─── Text ───

Source: The Role of a Chief Engineer in Vehicle Development: A Case Study of the 2019 Honda Passport by Lara Harrington 

“The goal of the chief engineer is to deliver exactly what the customer values and nothing more or less. Offering features, styling, and performance characteristics that the customer does not value can be counterproductive—more is not always better, as customers ultimately pay for these extras. During development, it’s common for people to develop favorites and for functional divisions to propose their latest-trend technologies, which can quickly lead to a with too many features. Once these features and performance parameters make it into the package, they are difficult to walk back. By setting clear value targets and prioritizing, the CE can ensure the delivers optimized value. 

During the early concept development for the [Honda Passport], one objective was to create a premium cargo-area experience … The team engaged in numerous roundtable discussions about options like fold-out tables, clam-shell folding rear doors, and gadget lighting, all of which came with premium price tags … My ergonomics and interiors team and I went back to the [gemba] and explored this topic more deeply … it became clear that our customers’ top priorities were interior volume and under-floor hidden storage. The gizmos and gadgets were just icing on the cake. This insight allowed me to set precise value targets for the rear cargo area, balancing cost, functionality, and usability … my ergonomics team suggested we set a target for a cargo area large enough to accommodate a German Shepherd-sized dog cage and long enough to sleep in the back. As a result, the Honda Passport features the largest interior volume among 5-passenger mid-sized SUVs and offers the most useful under-floor storage space in its segment …”

───

> Work task: Continue the Honda Passport chief-engineer passage above, picking up right after its final sentence.

─── Given material ───

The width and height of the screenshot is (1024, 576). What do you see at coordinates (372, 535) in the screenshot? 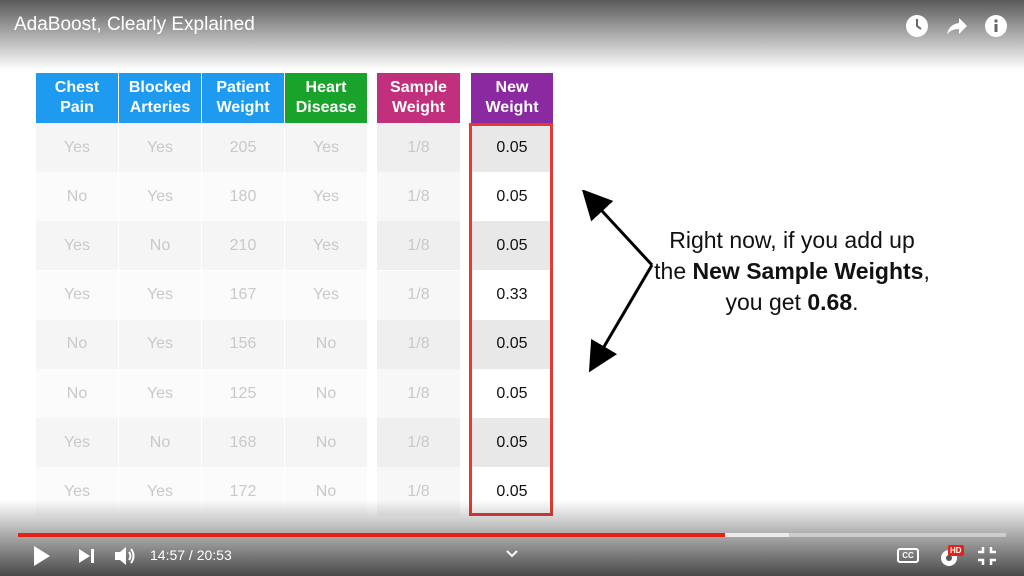
I see `progress-played` at bounding box center [372, 535].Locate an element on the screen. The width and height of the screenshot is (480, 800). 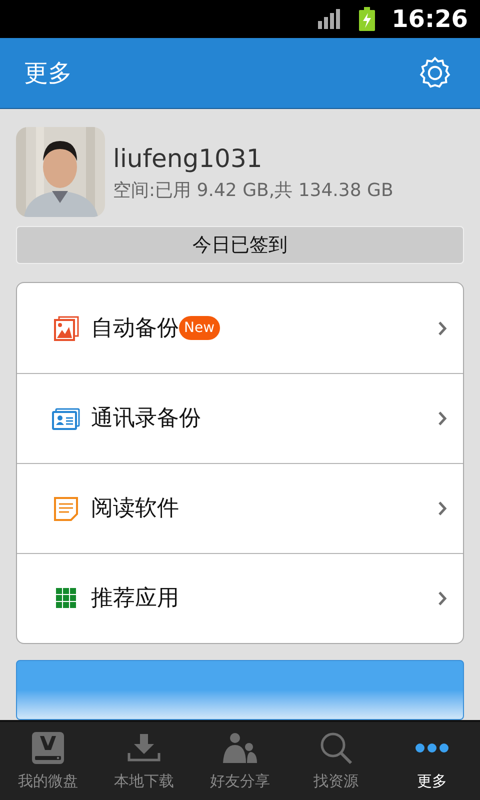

───

> Written answer:
Chief engineers need to be supported  

Source: Designing the Future by Jim Morgan and Jeff Liker 

“The organizational focus needs to be on making the horizontal value streams—the product programs and therefore the CE—successful. This priority should be reflected in your operating system and your leadership behaviors across the organization: 

  1. Allow CEs to focus on their products and do not overburden them with major people-development responsibilities … However, always solicit their input on the people that contribute to their program.  
  2. Establish your most important team metrics based on product success.  
  3. Build CE-centric tools and methods into your development process. (The concept paper, kickoff meetings, and CE reviews are examples.)  
  4. Create CE-centric senior leader forums within your operating system to promote a product-first focus.  
  5. Groom some of your best people for the CE role and provide appropriate recognition.”  

It’s all about “responsibility without authority” 

Source: Chief Engineer: The Ultimate Working Together Leadership Role by Jim Morgan 

“Sure, the ability to communicate, technical acumen, understanding the customer, entrepreneurial risk-taking, and just plain grit are all important. But in the end, I believe that inspiring a technically diverse group of people to focus on a common goal and work together to create new value for their customer may be the ultimate test of an outstanding CE. 

I say ‘inspire’ because the role typically has little direct authority over the people working on their program. And that’s just one reason why the job can be so tough. Individual people and individual functions naturally want to optimize locally—to focus on ‘their deliverables.’ Worse, many organizations reward local and individual performance, even at the expense of the company. The CE must overcome this powerful organizational inertia and get people to commit to the almost unnatural act of value stream optimization. In other words, get the entire organization—design, procurement, manufacturing, service, etc.—rowing in the same direction.”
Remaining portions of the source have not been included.